Well, the memories were powerful for me, anyway. I think they were for the granddaughter, too. It sure seemed like it as she gazed at the Lyman County landscape where her grandpa and his siblings came of age on a family farm that has long fallen into disrepair and the dust of a dry-land agricultural enterprise.

The granddaughter came with her parents from Brookings. We hadn’t seen them for months and months, either. It’s surprising how a guy can survive the distance and the absence of some of the most important people on earth – until he sees them again and gets a chance to give them a welcoming hug. In any event, I stepped away from the embrace and thought, “Gosh, how is it possible I was able to go on living without having these people around now and then?’’

It’s been possible because it has been necessary in this public health crisis, of course. But it has taken a toll on the mind and spirit, not being able to see these important people for so long a while. I wonder if I’ve been out of sorts just missing them and didn’t recognize what it was that was dragging me down now and then. I guess I chalked it up to winter, gloomy days, frigid cold and the absence of leaves on trees and songbirds among the leaves.

Even the eagles that used to so faithfully perch, morning after morning, in the ancient cottonwood on the river bank have been gone for long stretches in the past several months. Now and then I catch a glimpse of one of them soaring past the kitchen window, heading I know not where, upstream or down along the Missouri bluffs. Perhaps they’ve been out of sorts, too. It’s for sure something has changed the habits I came to know in the time we’ve lived in our house on the river bank.

So, we did finally get a weekend visit from the Brookings-Minnesota members of the family. On the Saturday of that visit, we piled into my pickup and drove the rutted back road north from Oacoma to the old neighborhood, passing places I’d known as a child, recalling who had moved away and who had taken their places, checking for signs that life continued in the world of my childhood. As we drove the gravel road, I’d gesture toward one farmstead or another, call out the name of a family that once lived there (still does sometimes, not for a long while other times) and pass along an interesting tidbit or two.

“They used to make their own beer.” “He was a CPA at one time.” “My cousin and I built a steel bin right on that spot, wonder when if it finally fell down.” “They moved that house out from Reliance a number of years ago.” “Our mailbox sat at this corner, a mile from the home place.”
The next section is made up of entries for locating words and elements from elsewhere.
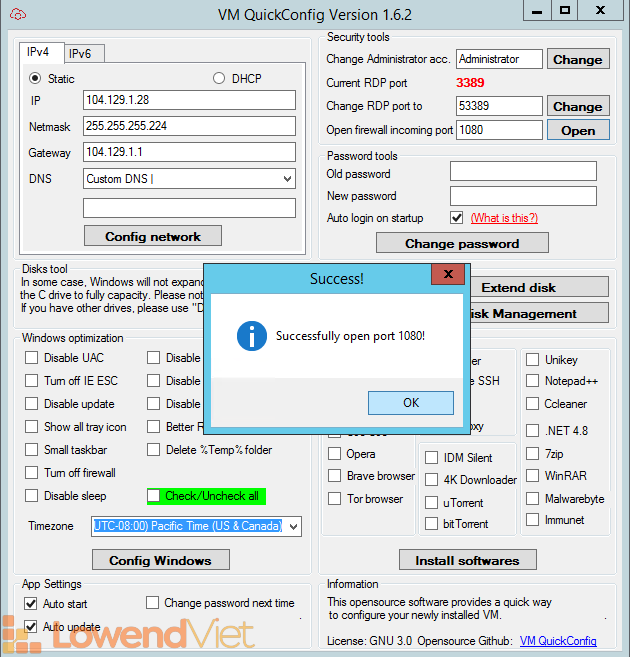
Task: Click the Gateway input field
Action: tap(189, 152)
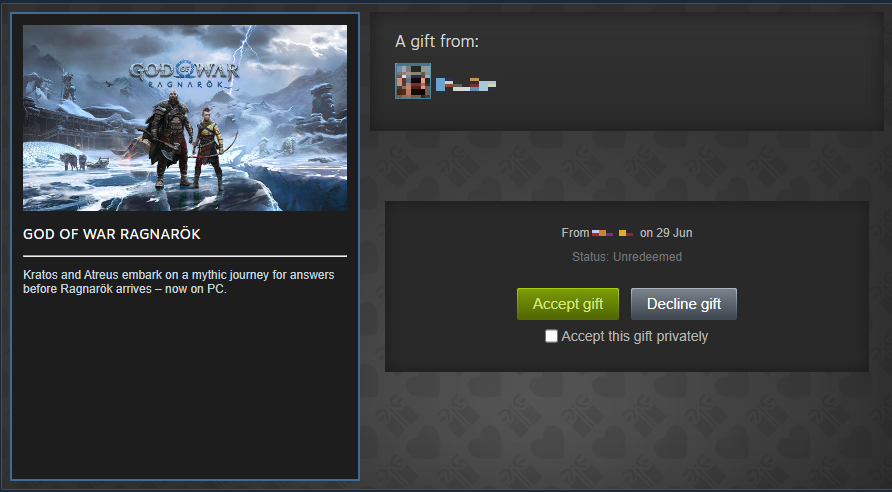Click the Decline gift button

[684, 304]
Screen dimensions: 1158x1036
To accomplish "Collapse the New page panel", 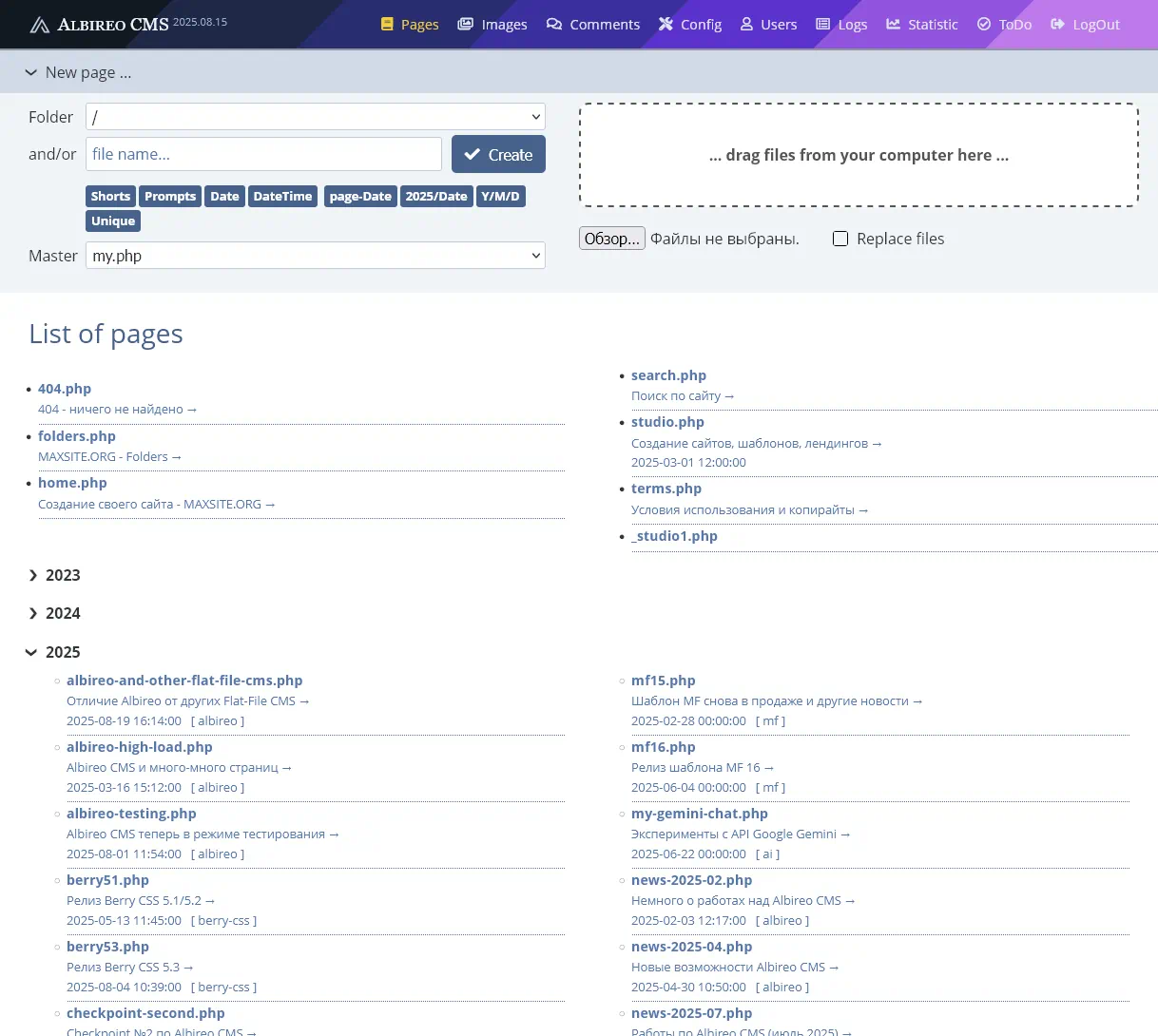I will pos(31,71).
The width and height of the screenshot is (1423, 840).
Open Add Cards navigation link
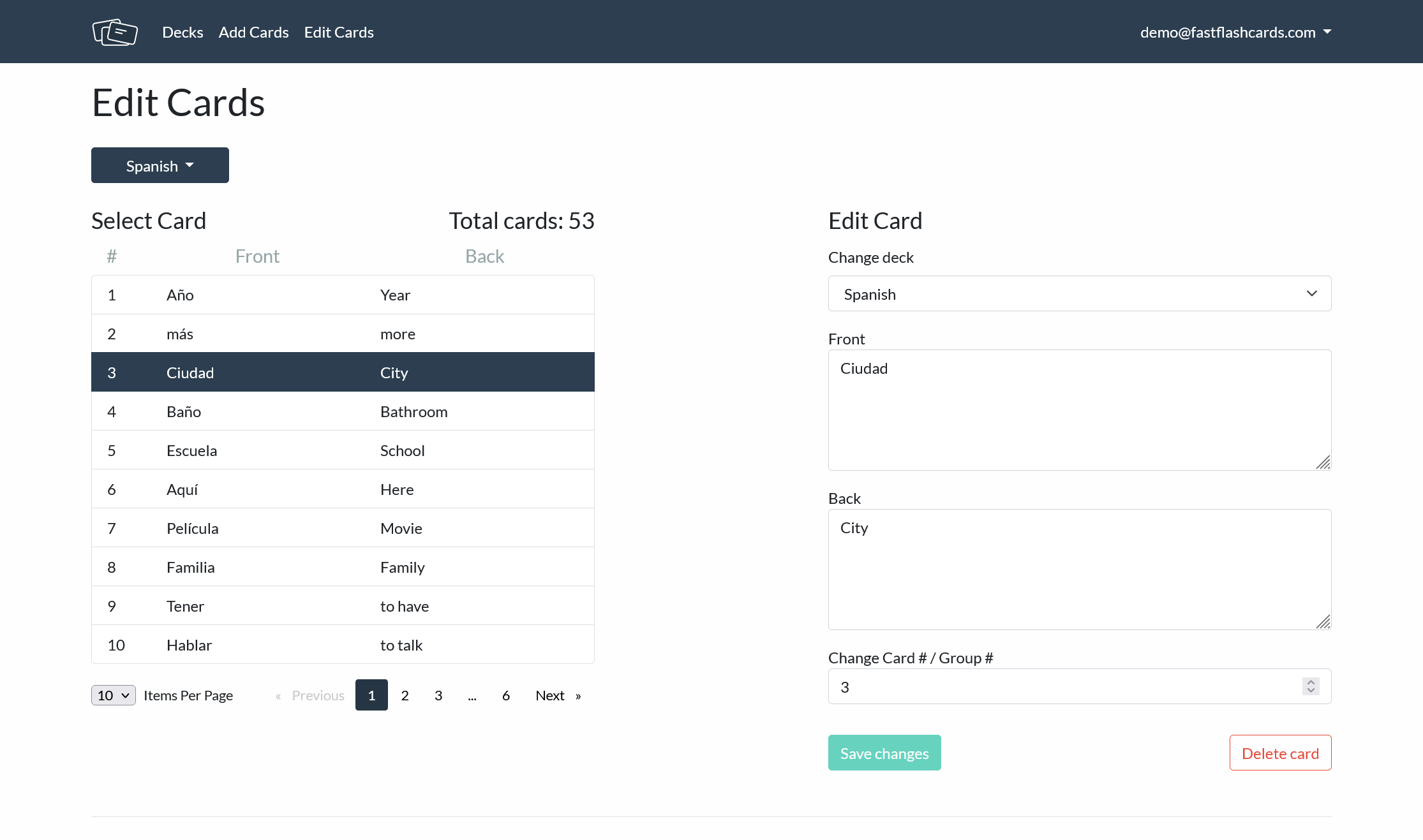click(253, 32)
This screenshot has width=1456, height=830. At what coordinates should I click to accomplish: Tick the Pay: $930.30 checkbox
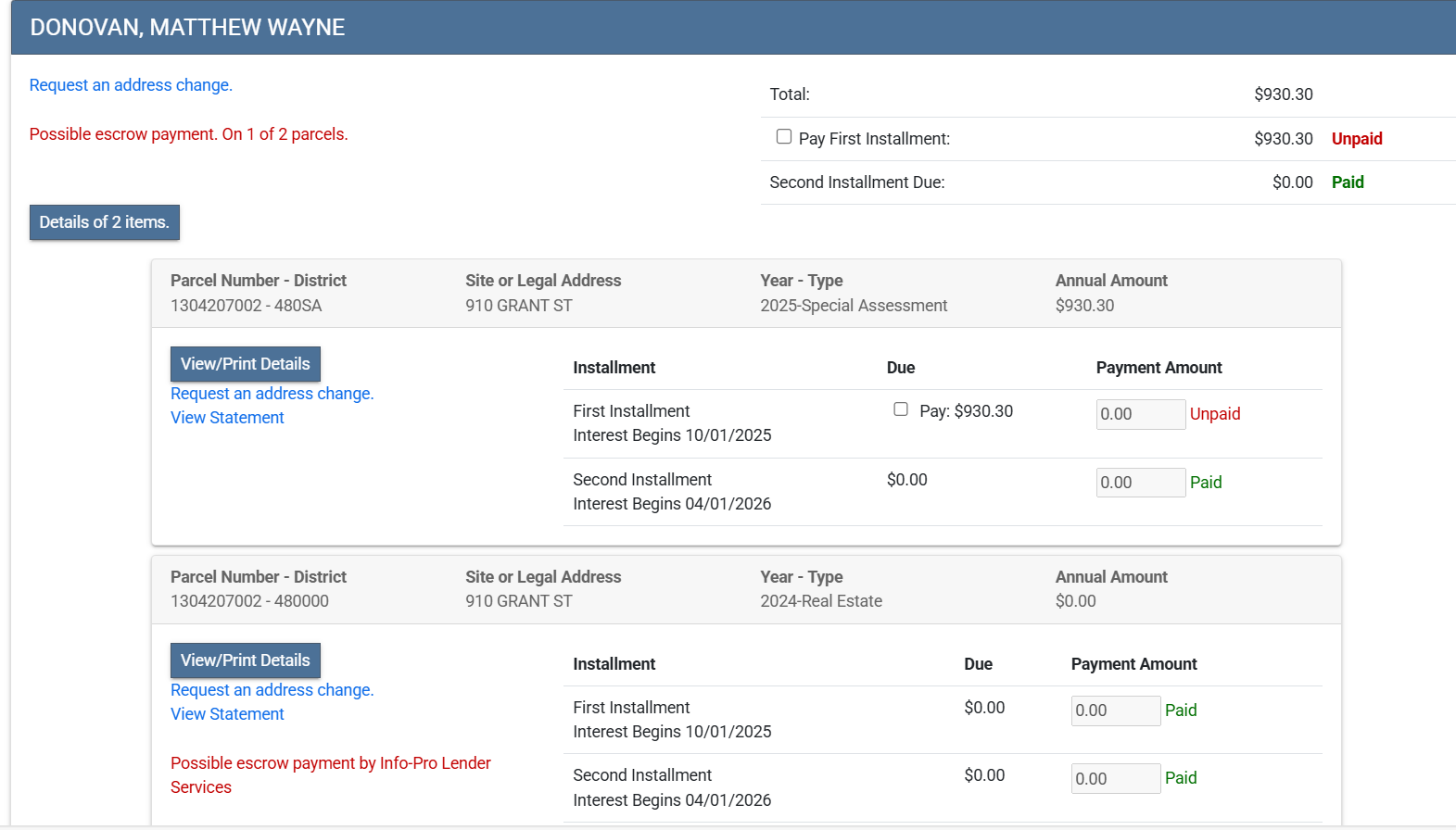901,409
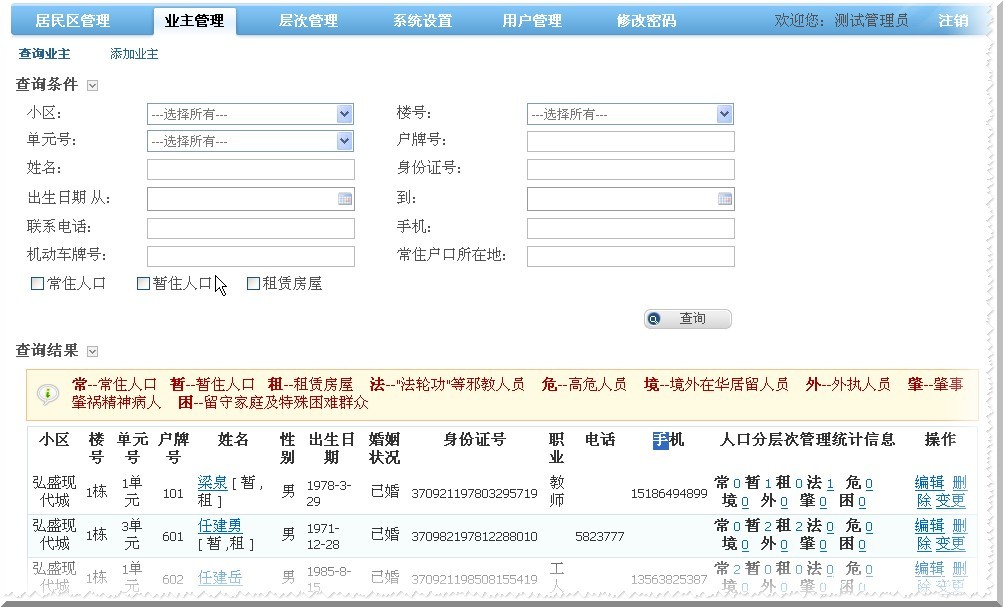Click 编辑 for the 梁泉 row
This screenshot has height=607, width=1003.
point(929,483)
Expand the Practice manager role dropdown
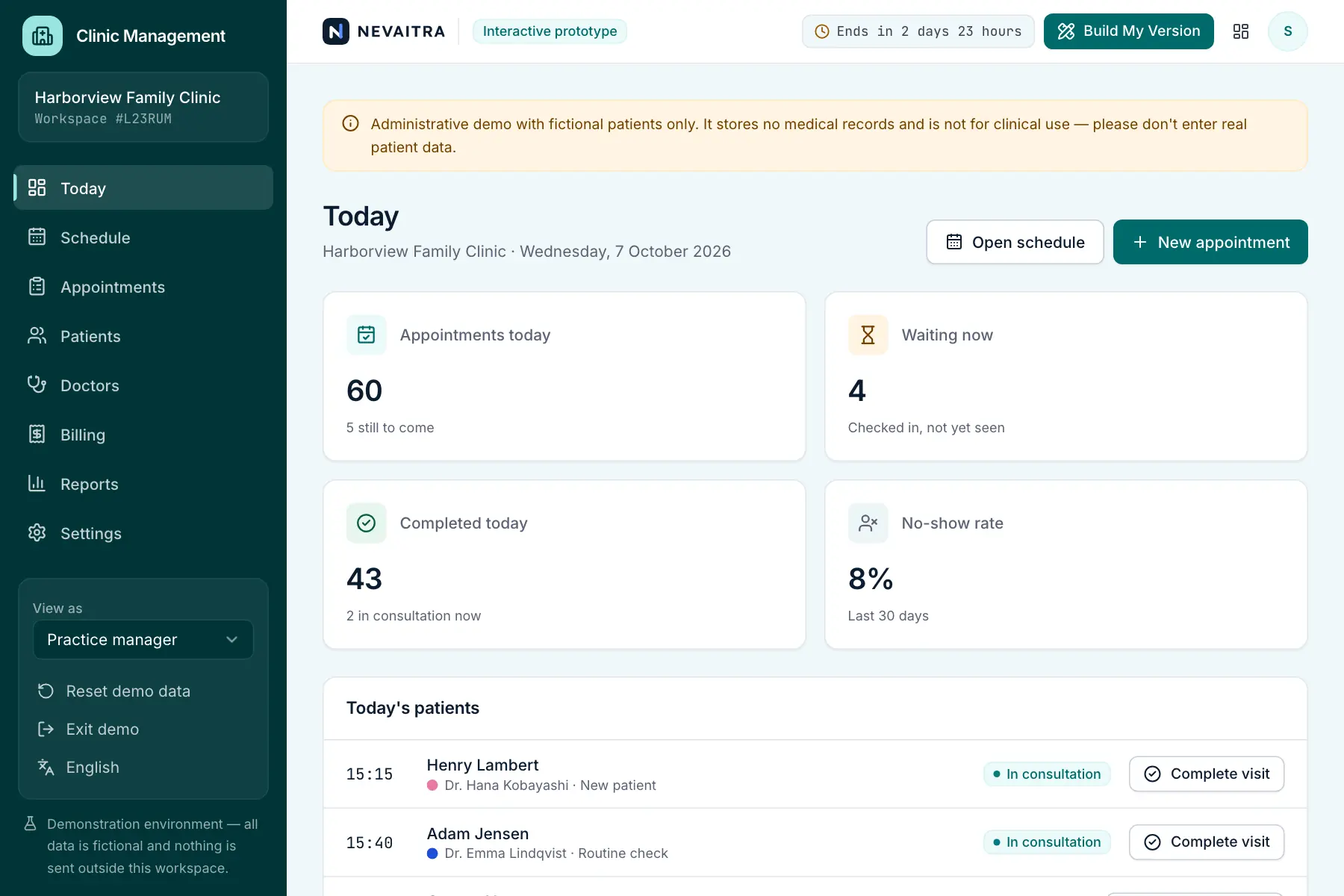The image size is (1344, 896). pyautogui.click(x=143, y=640)
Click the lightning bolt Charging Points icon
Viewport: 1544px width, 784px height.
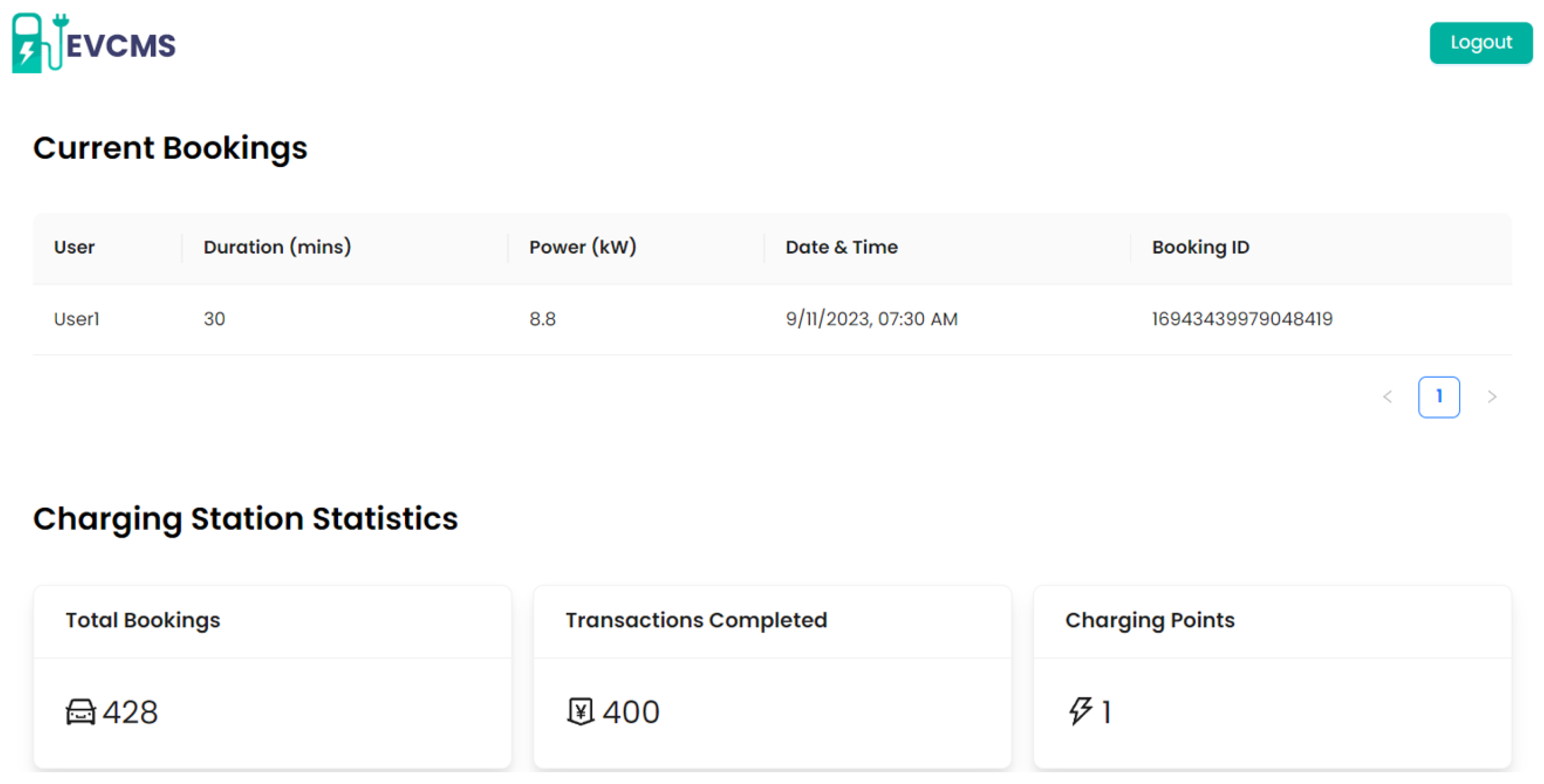pyautogui.click(x=1081, y=711)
At one point in my rambling narrative, I wondered if I was being as boring as the guy with the home movies or the box of slides of his family vacation to Yellowstone. (For most people, it seems to me, the only family vacation photos that matter are the one from their family’s trip.) But the granddaughter seemed fascinated by the whole scene, so I figured, why not spill whatever random facts come to mind and let her sort them out?

We visited the cemetery north of Reliance, where more of my kin are buried than I can readily recall. After that, we headed east of the river to the Healy neighborhood near Pukwana. Jim Healy and I graduated together from Chamberlain High School. Bob Healy and my big brother Jim were close friends. Our families had a history well before our daughter married a Healy offspring, which means this granddaughter has deep roots in Brule County, too.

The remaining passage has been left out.